## WHAT IS NEEDED:
Could you filter the data below down to the lines that hold the word "Open"?

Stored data
<<<<

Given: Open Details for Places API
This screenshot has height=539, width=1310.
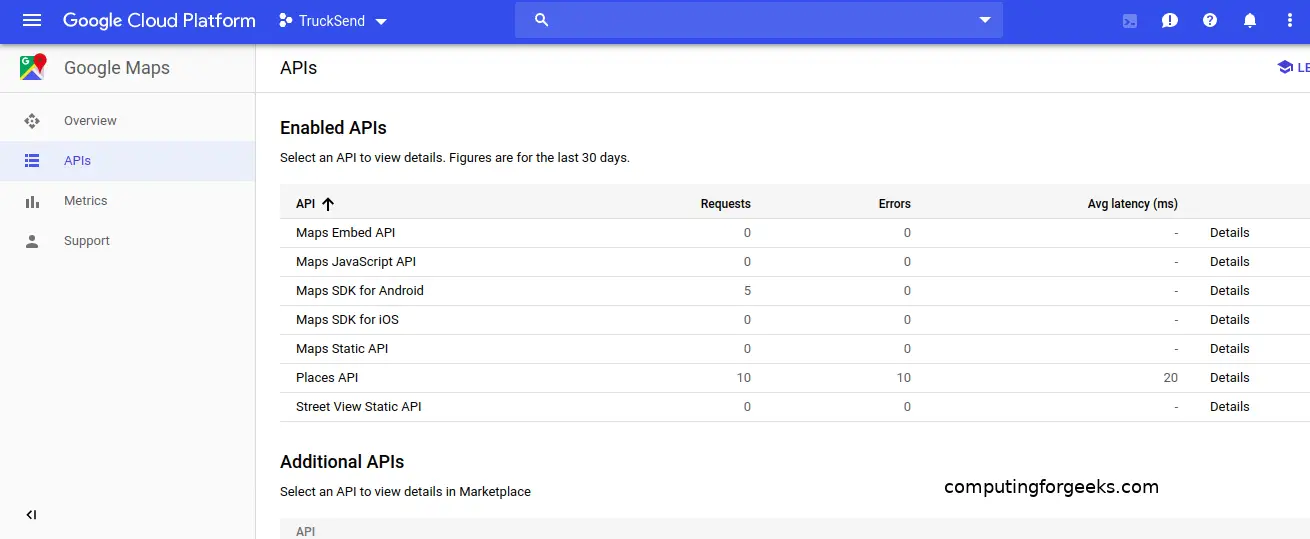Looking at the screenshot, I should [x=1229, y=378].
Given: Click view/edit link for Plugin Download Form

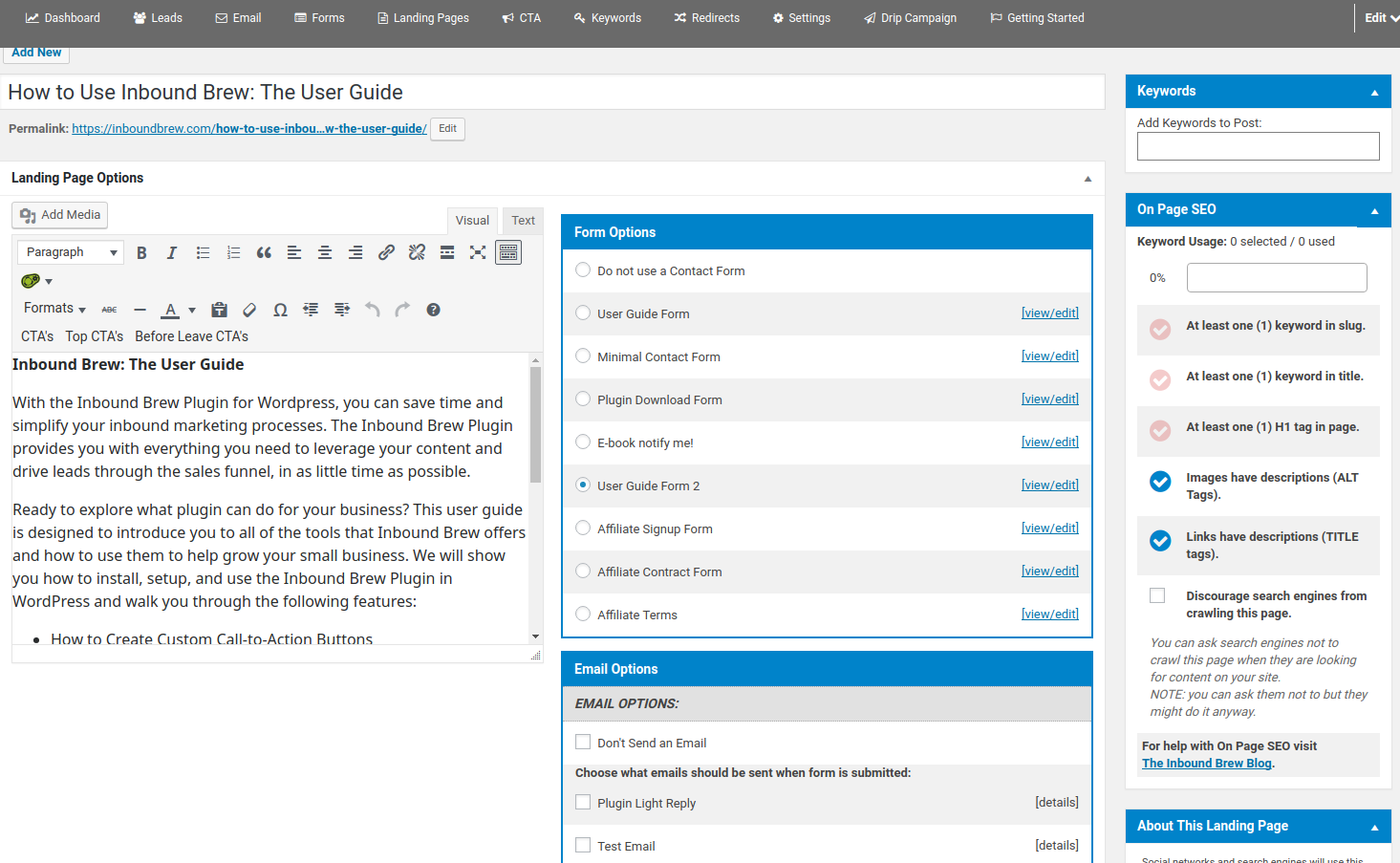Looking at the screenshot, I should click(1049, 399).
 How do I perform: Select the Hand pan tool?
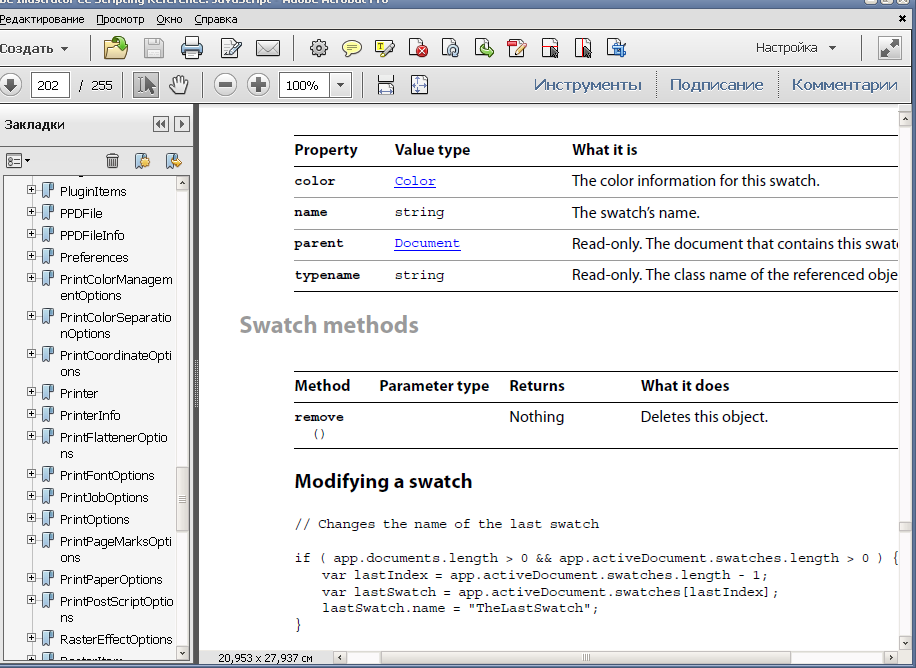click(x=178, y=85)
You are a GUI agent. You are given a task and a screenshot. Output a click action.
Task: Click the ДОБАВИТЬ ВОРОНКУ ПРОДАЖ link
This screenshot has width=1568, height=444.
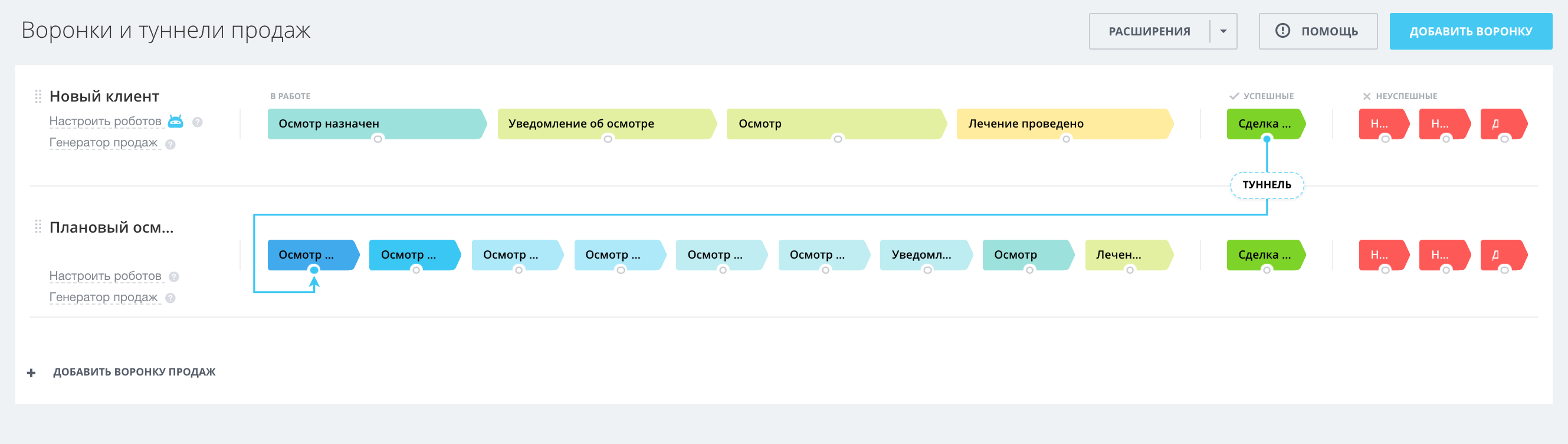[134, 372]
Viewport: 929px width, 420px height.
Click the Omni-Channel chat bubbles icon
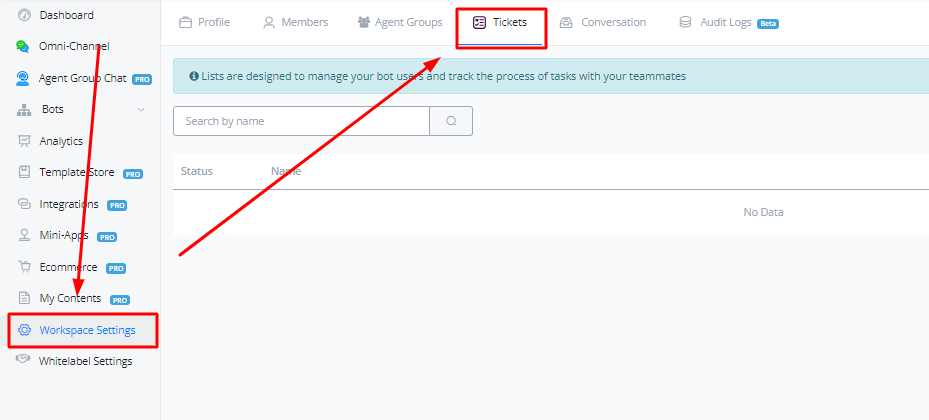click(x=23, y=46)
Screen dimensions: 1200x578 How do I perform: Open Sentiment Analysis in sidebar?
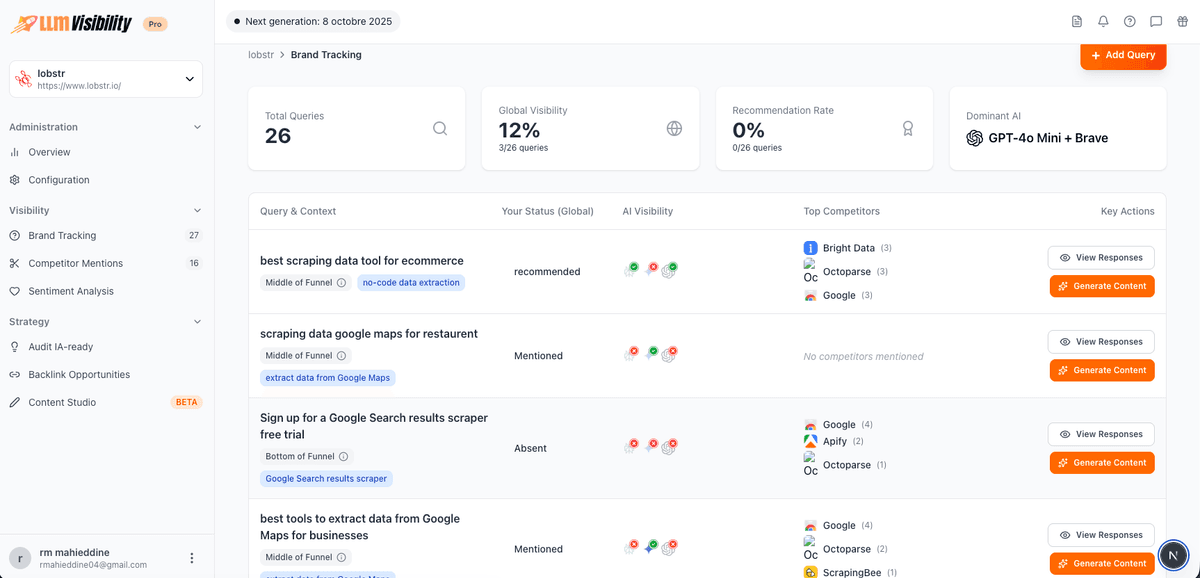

>>>>

## RESPONSE FOR THIS EXERCISE:
Given: Open Details for Places API
Screen dimensions: 1200x578 How do I perform: Open Sentiment Analysis in sidebar?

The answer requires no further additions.